里見:そこはゆるく考えましょう。『ウテナ』の百合は、SFでいうとグレッグ・イーガンのようなものですよ。
溝口:『けいおん!』の百合はケン・リュウのようなものですね。
  ――イベント採録:SF雑談4 世界の合言葉は百合
    堺三保/里見哲郎/宮澤伊織/梅澤佳奈子(コミック百合姫編集長)/溝口力丸(本誌編集部)

 376頁の標準サイズ。

 特集は二つ。メインは「『三体』と中国SF」。次いで「『ガールズ&パンツァー』と戦車SFⅡ」。

 小説は13本。まず特集「『三体』と中国SF」として4本、王晋康「天図」上原かおり訳,何夕「たゆたう生」及川茜訳,趙海虹「南島の星空」立原透耶訳,宝樹「だれもがチャールズを愛していた」稲村文吾訳。次いで特集「『ガールズ&パンツァー』と戦車SFⅡ」でティモシー・J・ゴーン「子連れ戦車」酒井昭伸訳。

 連載は4本。椎名誠のニュートラル・コーナー「景気のいいチビ惑星の安売り火山」,冲方丁「マルドィック・アノニマス」第26回,藤井太洋「マン・カインド」第9回,夢枕獏「小角の城」第54回。
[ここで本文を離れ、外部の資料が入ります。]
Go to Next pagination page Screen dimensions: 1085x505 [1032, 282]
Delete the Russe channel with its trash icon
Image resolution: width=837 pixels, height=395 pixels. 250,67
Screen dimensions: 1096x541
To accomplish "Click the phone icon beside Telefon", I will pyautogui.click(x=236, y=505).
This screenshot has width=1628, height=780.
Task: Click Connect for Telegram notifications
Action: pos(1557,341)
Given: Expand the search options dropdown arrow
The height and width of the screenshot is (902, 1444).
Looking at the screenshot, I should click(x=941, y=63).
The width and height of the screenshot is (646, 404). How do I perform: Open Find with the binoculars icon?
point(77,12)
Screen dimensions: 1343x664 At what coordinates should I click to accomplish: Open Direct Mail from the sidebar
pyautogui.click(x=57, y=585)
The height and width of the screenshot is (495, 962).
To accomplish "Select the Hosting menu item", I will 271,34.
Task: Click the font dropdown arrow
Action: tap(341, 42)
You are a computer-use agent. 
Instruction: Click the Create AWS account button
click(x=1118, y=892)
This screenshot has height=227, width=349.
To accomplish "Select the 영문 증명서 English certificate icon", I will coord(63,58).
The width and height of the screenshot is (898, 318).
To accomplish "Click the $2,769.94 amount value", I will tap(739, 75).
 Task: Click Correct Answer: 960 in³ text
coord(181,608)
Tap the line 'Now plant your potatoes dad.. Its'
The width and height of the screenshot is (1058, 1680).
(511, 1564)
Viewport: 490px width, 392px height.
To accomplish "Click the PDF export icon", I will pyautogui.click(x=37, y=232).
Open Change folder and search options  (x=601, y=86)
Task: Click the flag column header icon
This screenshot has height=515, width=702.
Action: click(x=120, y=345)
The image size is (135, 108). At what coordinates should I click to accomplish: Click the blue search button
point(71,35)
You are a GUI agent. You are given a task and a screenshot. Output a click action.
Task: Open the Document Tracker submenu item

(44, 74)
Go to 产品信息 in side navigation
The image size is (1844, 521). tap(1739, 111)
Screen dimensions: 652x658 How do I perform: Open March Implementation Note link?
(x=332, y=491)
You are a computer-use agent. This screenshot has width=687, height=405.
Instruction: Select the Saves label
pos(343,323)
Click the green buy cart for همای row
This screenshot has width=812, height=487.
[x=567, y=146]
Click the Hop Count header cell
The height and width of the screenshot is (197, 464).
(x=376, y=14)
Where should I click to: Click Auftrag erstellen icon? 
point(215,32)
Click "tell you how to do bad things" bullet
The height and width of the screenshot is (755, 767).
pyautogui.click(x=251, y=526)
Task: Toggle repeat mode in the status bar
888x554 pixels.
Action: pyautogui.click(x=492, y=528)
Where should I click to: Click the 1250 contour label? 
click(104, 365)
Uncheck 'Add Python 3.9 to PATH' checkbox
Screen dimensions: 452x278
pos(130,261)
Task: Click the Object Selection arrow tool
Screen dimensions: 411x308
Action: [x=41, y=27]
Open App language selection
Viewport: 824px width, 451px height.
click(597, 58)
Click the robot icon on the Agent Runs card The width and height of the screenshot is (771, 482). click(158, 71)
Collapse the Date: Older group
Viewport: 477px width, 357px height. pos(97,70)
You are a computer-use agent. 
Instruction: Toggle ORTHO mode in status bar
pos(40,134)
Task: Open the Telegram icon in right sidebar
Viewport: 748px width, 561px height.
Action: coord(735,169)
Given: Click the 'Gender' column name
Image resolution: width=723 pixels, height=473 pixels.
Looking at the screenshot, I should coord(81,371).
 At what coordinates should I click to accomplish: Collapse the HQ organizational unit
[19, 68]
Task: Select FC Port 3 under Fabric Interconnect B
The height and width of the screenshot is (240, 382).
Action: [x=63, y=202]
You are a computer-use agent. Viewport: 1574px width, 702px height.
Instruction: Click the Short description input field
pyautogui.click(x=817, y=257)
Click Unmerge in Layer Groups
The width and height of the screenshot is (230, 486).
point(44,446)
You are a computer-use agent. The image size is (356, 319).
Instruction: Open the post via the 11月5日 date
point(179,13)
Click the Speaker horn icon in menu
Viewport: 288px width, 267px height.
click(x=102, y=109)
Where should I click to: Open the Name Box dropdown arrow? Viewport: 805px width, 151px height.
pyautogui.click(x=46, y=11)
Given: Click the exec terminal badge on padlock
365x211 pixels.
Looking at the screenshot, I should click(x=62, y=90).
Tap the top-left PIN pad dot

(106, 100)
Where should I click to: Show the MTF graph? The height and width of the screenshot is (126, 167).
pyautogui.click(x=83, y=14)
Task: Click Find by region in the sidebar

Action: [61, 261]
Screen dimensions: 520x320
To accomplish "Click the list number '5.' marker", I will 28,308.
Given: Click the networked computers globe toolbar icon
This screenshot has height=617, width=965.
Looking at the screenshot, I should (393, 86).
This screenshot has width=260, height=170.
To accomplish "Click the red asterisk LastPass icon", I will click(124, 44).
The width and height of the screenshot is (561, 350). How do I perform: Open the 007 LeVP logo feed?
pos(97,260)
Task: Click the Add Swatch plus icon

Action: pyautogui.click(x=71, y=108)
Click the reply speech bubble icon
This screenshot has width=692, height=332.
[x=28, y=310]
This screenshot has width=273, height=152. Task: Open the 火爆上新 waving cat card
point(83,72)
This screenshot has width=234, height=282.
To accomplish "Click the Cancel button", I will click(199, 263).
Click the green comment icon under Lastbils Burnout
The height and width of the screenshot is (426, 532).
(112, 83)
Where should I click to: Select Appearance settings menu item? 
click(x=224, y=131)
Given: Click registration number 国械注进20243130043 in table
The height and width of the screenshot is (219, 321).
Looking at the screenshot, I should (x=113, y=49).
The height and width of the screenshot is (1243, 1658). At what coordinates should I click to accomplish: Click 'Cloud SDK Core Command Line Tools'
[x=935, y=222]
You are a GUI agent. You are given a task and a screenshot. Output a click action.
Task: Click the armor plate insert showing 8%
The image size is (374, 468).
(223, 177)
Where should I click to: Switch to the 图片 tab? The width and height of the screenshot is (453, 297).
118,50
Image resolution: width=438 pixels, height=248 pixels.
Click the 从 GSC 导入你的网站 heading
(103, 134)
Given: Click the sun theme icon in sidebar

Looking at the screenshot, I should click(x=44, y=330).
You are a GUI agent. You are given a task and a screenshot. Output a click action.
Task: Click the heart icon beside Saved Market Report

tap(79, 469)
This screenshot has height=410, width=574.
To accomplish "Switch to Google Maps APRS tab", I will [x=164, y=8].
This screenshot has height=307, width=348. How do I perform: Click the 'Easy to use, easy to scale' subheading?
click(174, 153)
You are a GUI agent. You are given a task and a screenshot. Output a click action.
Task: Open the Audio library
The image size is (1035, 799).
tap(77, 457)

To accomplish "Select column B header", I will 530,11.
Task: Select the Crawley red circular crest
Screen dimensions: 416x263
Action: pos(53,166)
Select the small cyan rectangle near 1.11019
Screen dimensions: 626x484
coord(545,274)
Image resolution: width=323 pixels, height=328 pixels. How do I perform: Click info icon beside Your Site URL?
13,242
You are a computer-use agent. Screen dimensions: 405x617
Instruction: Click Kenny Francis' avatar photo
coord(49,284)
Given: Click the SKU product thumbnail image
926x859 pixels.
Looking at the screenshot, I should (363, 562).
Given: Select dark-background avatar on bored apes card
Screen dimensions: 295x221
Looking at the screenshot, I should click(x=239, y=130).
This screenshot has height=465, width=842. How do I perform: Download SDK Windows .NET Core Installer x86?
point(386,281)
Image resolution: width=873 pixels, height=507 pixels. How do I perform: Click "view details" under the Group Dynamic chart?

 読み切り&不定期掲載は4本。菅浩江「博物館惑星2・ルーキー 第8話 にせもの」,上遠野浩平「変身人間は裏切らない」,草上仁「エアーマン」,小川一水「ツインスター・サイクロン・ランナウェイ」冒頭。

 まず特集「『三体』と中国SF」。

 王晋康「天図」上原かおり訳。重度の自閉症である16歳の少年、張元一が心血を注いで描いたという「天図」。何かはわからないが、科学に関係しているかもしれない。いくつかの分野の数十人の科学者に問い合わせたが、返事が来たのは沈世傲のみ。若いながらも高い評価を得た科学者で、囲碁の愛好者だ。時間をかけて調べてみたいと言う。

 中国だと AlphaGo は阿法狗になるのか、なんて変なことに感心しつつ。そんなAIの進歩に棋士たちが抱える想いを足掛かりに、優れた才能を持ちつつも重い障害を抱える少年と、少年に細やかな愛情を注ぐ祖父の姿を描いてゆく。主人公らの動きは日本だと公私混同とも言われかねないが、こういう軽快なフットワークが中国の躍進を支えているのかも、などと思ったり。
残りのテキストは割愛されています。